Ejercicios:
a) Responde según la columna:
(i) ¿Qué día amagan los transportistas con paralizar carreteras en buena parte del país?
(ii) ¿Qué organismo afirmó que el estado mantiene niveles bajos de robo al transporte?
(iii) ¿Qué rutas se citan como ejemplos de las que arden en inseguridad?
b) ¿Puedes repetir al pie de la letra el fragmento de la columna que comienza en las palabras "Mientras en buena" y se detiene después de "condiciones para trabajar."?

Texto:
=====

A MI MANERA
Por Tello Montes
-Playa Bagdad reventó taquilla.
- La UAT siembra ciencia y cosecha prestigio.
Mientras en buena parte del país los transportistas amagan con paralizar carreteras este lunes, en Tamaulipas dijeron no. Aquí no hay paro, ni bloqueos, ni chantajes disfrazados de protesta. Aquí hay algo que en otras regiones escasea: control y condiciones para trabajar.
La Cámara Nacional del Autotransporte de Carga en Reynosa lo dejó claro: el estado mantiene niveles bajos de robo al transporte. El problema —y grave— está fuera, en corredores nacionales convertidos en tierra de nadie, donde la violencia, los inhibidores de señal y los asaltos millonarios son el pan de cada día.
Y es que el contraste es brutal. Mientras rutas como la 57 o la México–Puebla arden en inseguridad, Tamaulipas se mantiene firme, operando y sin
sumarse al caos nacional convocado por la Asociación Nacional de Transportistas.

=====

Registros proporcionados:
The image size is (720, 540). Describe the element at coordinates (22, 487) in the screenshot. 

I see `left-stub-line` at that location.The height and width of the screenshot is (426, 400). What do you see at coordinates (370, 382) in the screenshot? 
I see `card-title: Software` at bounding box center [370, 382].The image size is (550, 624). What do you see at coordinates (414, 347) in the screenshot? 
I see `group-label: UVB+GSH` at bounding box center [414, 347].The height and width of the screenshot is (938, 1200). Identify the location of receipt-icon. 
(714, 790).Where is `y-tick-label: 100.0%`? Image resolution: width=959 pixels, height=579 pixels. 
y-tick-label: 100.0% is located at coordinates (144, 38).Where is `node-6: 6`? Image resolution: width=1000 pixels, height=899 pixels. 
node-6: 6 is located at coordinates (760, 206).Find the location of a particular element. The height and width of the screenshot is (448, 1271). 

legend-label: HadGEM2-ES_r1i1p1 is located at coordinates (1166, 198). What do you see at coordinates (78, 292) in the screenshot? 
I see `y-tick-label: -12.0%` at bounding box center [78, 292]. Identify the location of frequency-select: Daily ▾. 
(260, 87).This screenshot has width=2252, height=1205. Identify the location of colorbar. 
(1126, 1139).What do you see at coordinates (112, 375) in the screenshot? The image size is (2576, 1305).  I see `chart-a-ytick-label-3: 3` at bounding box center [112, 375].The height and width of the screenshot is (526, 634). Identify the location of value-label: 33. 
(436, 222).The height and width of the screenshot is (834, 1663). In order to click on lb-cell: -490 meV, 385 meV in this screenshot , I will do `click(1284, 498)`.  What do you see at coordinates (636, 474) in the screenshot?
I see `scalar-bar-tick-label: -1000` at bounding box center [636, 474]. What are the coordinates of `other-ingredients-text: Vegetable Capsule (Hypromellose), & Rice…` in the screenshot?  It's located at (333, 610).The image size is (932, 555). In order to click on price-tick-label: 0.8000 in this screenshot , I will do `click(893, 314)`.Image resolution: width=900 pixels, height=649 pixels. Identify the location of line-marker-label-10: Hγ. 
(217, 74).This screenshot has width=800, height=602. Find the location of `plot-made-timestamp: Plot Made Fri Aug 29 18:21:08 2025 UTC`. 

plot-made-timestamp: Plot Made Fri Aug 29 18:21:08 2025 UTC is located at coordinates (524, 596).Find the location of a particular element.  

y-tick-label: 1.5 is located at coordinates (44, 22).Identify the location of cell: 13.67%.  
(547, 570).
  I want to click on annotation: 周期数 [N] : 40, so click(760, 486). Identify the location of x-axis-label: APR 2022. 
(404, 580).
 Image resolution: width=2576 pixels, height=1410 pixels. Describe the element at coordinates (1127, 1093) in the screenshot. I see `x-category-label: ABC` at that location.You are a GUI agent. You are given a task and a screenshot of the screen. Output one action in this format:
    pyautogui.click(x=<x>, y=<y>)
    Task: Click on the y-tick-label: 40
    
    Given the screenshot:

=====

Resultados:
a)
(i) Este lunes.
(ii) La Cámara Nacional del Autotransporte de Carga en Reynosa.
(iii) La 57 y la México–Puebla.

b)
Mientras en buena parte del país los transportistas amagan con paralizar carreteras este lunes, en Tamaulipas dijeron no. Aquí no hay paro, ni bloqueos, ni chantajes disfrazados de protesta. Aquí hay algo que en otras regiones escasea: control y condiciones para trabajar.